**WHAT TO PRODUCE**
Render every line of the entries below as a Markdown table with two columns, Row and Text, where Row is a sequential number. Omit blank lines.

(Dataset rows)
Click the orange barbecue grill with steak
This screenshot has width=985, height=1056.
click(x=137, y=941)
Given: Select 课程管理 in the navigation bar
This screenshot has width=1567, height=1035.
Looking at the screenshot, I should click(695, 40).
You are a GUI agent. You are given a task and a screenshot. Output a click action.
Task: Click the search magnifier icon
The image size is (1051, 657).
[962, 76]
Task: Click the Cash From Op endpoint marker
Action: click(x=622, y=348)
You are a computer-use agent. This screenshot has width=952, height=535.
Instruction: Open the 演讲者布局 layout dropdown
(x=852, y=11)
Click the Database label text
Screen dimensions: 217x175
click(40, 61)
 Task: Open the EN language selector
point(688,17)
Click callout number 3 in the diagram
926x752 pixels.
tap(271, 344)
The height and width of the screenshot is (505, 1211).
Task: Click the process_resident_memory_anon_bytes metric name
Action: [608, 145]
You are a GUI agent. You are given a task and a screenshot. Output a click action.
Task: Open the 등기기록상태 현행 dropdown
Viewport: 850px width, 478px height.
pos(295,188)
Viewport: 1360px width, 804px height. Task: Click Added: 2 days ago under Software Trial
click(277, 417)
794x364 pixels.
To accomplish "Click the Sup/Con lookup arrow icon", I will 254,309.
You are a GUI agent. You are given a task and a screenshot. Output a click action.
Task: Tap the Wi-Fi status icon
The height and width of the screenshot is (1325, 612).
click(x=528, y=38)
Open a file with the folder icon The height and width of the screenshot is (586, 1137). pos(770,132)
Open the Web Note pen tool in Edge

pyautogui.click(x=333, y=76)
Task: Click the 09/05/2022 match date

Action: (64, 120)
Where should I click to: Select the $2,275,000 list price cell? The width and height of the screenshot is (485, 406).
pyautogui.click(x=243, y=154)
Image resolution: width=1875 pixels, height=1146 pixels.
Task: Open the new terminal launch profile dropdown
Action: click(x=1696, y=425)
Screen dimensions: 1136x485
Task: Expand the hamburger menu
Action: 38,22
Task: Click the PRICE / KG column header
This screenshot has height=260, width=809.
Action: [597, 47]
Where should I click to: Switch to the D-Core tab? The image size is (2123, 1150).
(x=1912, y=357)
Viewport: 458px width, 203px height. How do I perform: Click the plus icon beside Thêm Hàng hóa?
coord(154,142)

**RESPONSE FOR THIS EXERCISE**
| Row | Text |
|---|---|
| 1 | Click the orange barbecue grill with steak |
| 2 | This screenshot has width=985, height=1056. |
| 3 | click(x=137, y=941) |
| 4 | Given: Select 课程管理 in the navigation bar |
| 5 | This screenshot has width=1567, height=1035. |
| 6 | Looking at the screenshot, I should click(695, 40). |
| 7 | You are a GUI agent. You are given a task and a screenshot. Output a click action. |
| 8 | Task: Click the search magnifier icon |
| 9 | The image size is (1051, 657). |
| 10 | [962, 76] |
| 11 | Task: Click the Cash From Op endpoint marker |
| 12 | Action: click(x=622, y=348) |
| 13 | You are a computer-use agent. This screenshot has width=952, height=535. |
| 14 | Instruction: Open the 演讲者布局 layout dropdown |
| 15 | (x=852, y=11) |
| 16 | Click the Database label text |
| 17 | Screen dimensions: 217x175 |
| 18 | click(40, 61) |
| 19 |  Task: Open the EN language selector |
| 20 | point(688,17) |
| 21 | Click callout number 3 in the diagram |
| 22 | 926x752 pixels. |
| 23 | tap(271, 344) |
| 24 | The height and width of the screenshot is (505, 1211). |
| 25 | Task: Click the process_resident_memory_anon_bytes metric name |
| 26 | Action: [608, 145] |
| 27 | You are a GUI agent. You are given a task and a screenshot. Output a click action. |
| 28 | Task: Open the 등기기록상태 현행 dropdown |
| 29 | Viewport: 850px width, 478px height. |
| 30 | pos(295,188) |
| 31 | Viewport: 1360px width, 804px height. Task: Click Added: 2 days ago under Software Trial |
| 32 | click(277, 417) |
| 33 | 794x364 pixels. |
| 34 | To accomplish "Click the Sup/Con lookup arrow icon", I will 254,309. |
| 35 | You are a GUI agent. You are given a task and a screenshot. Output a click action. |
| 36 | Task: Tap the Wi-Fi status icon |
| 37 | The height and width of the screenshot is (1325, 612). |
| 38 | click(x=528, y=38) |
| 39 | Open a file with the folder icon The height and width of the screenshot is (586, 1137). pos(770,132) |
| 40 | Open the Web Note pen tool in Edge |
| 41 | pyautogui.click(x=333, y=76) |
| 42 | Task: Click the 09/05/2022 match date |
| 43 | Action: (64, 120) |
| 44 | Where should I click to: Select the $2,275,000 list price cell? The width and height of the screenshot is (485, 406). |
| 45 | pyautogui.click(x=243, y=154) |
| 46 | Image resolution: width=1875 pixels, height=1146 pixels. |
| 47 | Task: Open the new terminal launch profile dropdown |
| 48 | Action: click(x=1696, y=425) |
| 49 | Screen dimensions: 1136x485 |
| 50 | Task: Expand the hamburger menu |
| 51 | Action: 38,22 |
| 52 | Task: Click the PRICE / KG column header |
| 53 | This screenshot has height=260, width=809. |
| 54 | Action: [597, 47] |
| 55 | Where should I click to: Switch to the D-Core tab? The image size is (2123, 1150). |
| 56 | (x=1912, y=357) |
| 57 | Viewport: 458px width, 203px height. How do I perform: Click the plus icon beside Thêm Hàng hóa? |
| 58 | coord(154,142) |